Alors que dans le féminisme qui est visible, la question ne se pose pas. Dans ce féminisme qui est joli à montrer, qui est incarné par des figures institutionnelles, soi-disant plus « respectables », la question de la violence ne se pose pas parce qu’on est justement censé plaire, on est censé ne pas nous « décrédibiliser », donc c’est une question qui n’existe même pas, c’est un non-sujet, un non-sujet visible on va dire. Et quand je dis visible, je veux dire que dans le cas des féministes plus populaires, et plus rattachées à des idées et des groupes anticapitalistes et anarchistes, ça a existé, parce que c’est un féminisme qui était rattaché à d’autres valeurs. Mais dans ce qui est du féminisme bourgeois, institutionnel, incarné par des figures soi-disant respectables, depuis les suffragettes, c’est quelque chose dont on ne parle pas, qui ne nous vient même pas à l’esprit. Quand on y pense, les suffragettes, c’est ouf, parce que ce sont grave des bourgeoises qui faisaient un usage de la violence qui était quand même extraordinaire et qu’on n’a pas vu, en tout cas en France, qu’on n’a pas revue. Et en ce sens, ce qui change maintenant, c’est qu’on commence petit à petit à ressortir ces dossiers-là, on commence à parler des violences pas seulement dans les sphères populaires ou de gauche, mais la violence commence à ressortir en tant que moyen d’action féministe.

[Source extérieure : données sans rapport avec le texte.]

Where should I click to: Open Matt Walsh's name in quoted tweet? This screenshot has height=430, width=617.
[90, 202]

5. Le féminisme est, je te cite, « un mouvement politique révolutionnaire ». Mais alors, comment penser la question de la composition ? Penses-tu, comme Paul B. Preciado par exemple, que nous devons participer à des publicités Gucci pour faire entendre nos voix ?

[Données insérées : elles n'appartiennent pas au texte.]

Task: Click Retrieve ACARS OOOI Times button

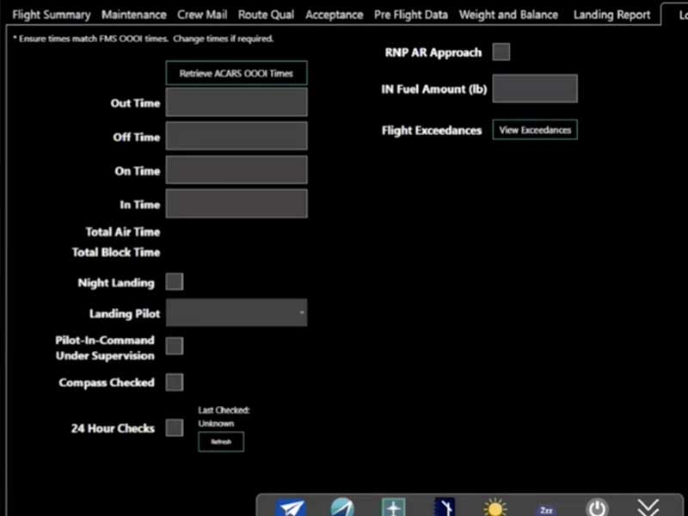Action: [x=237, y=74]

Je n’ai pas lu Paul B. Preciado. Mais en tout cas, pour la question que vous posez, je ne pense pas qu’il faut passer par Gucci non. Je pense que si on fait ça, on va toujours aller dans un biais réformiste. Et je ne vois pas en quoi le fait de nous entendre en donnant de la visibilité et beaucoup de thunes à une multinationale, de luxe qui plus est, va nous aider à avancer dans une voie révolutionnaire.

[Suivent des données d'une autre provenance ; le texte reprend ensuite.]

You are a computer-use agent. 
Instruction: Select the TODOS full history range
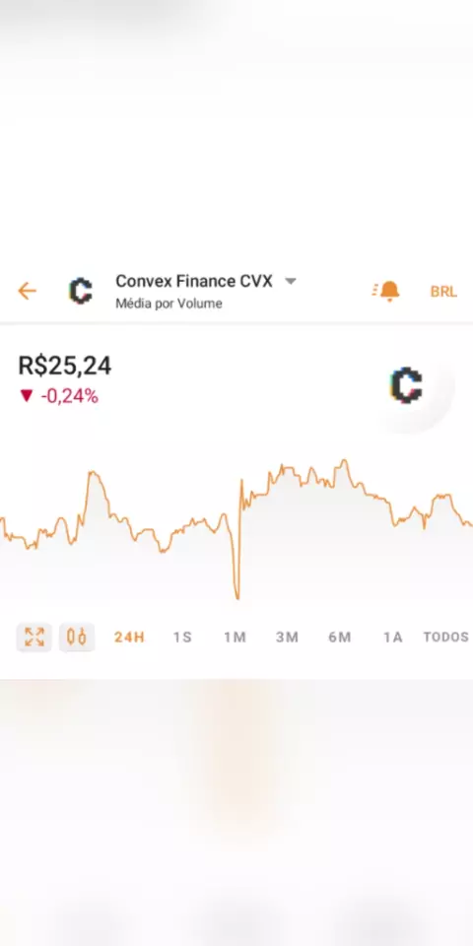point(445,638)
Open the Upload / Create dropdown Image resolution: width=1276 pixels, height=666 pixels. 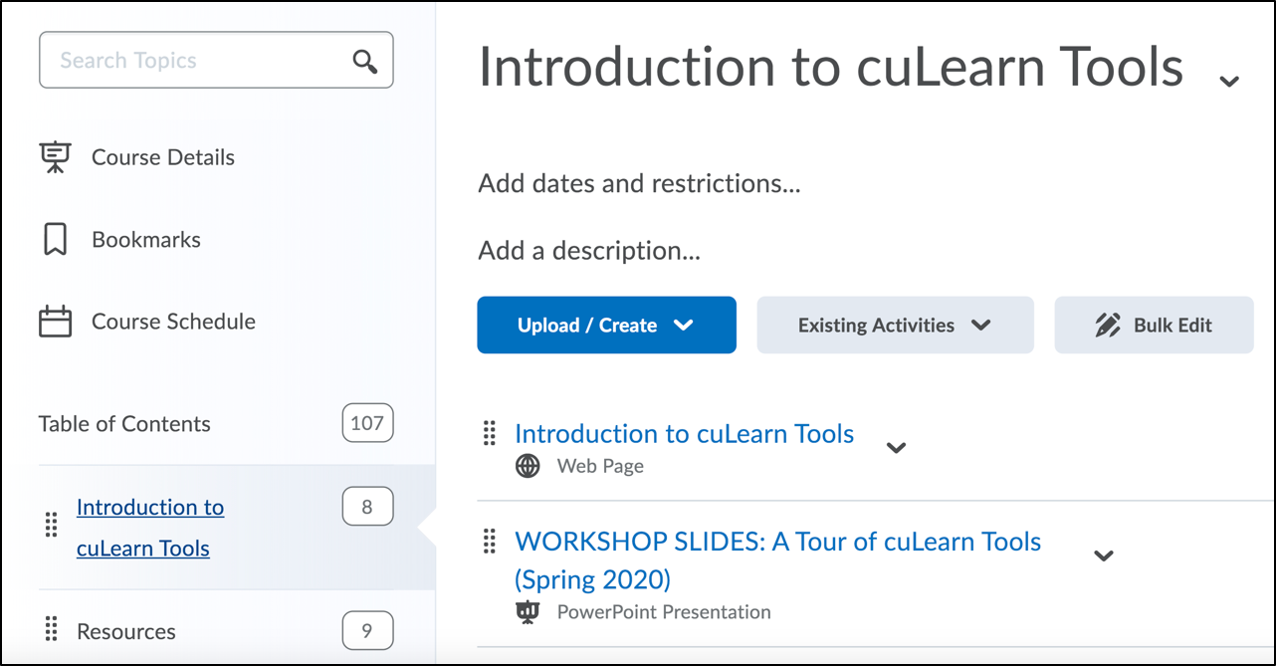click(x=606, y=326)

Tout comme je ne pense pas que Instagram soit un moyen de militantisme. Il y a beaucoup de personnes qui parlent maintenant de « militantisme Instagram », je ne suis vraiment pas d’accord avec ce genre de discours. Ce que je fais sur Instagram, à titre personnel, ce n’est pas du militantisme. Moi, mon militantisme il est dans la rue avec les camarades, sur Instagram je vais juste faire une sorte de « pédagogie » ou « démocratisation », ou même simplement visibiliser les actions qui ont été faites dans la rue. Mais à mon sens, ce n’est pas du militantisme, ce n’est pas une voix révolutionnaire, ça reste Instagram, ça reste une multinationale, et surtout, qu’on le veuille ou non, ça créé des dynamiques qui ne sont pas forcément bonnes pour la lutte.

Et en plus quand on parle de participer à des pubs Gucci pour nous faire entendre, ça fait comme si pour nous faire entendre il faudrait qu’on demande l’accord au capital pour apparaître sur l’espace publicitaire, alors que je pense que nos voix, il faut qu’on les impose, il ne faut pas qu’on demande la permission, et surtout il ne faut pas qu’on permette que nos voix soient instrumentalisées par les adversaires.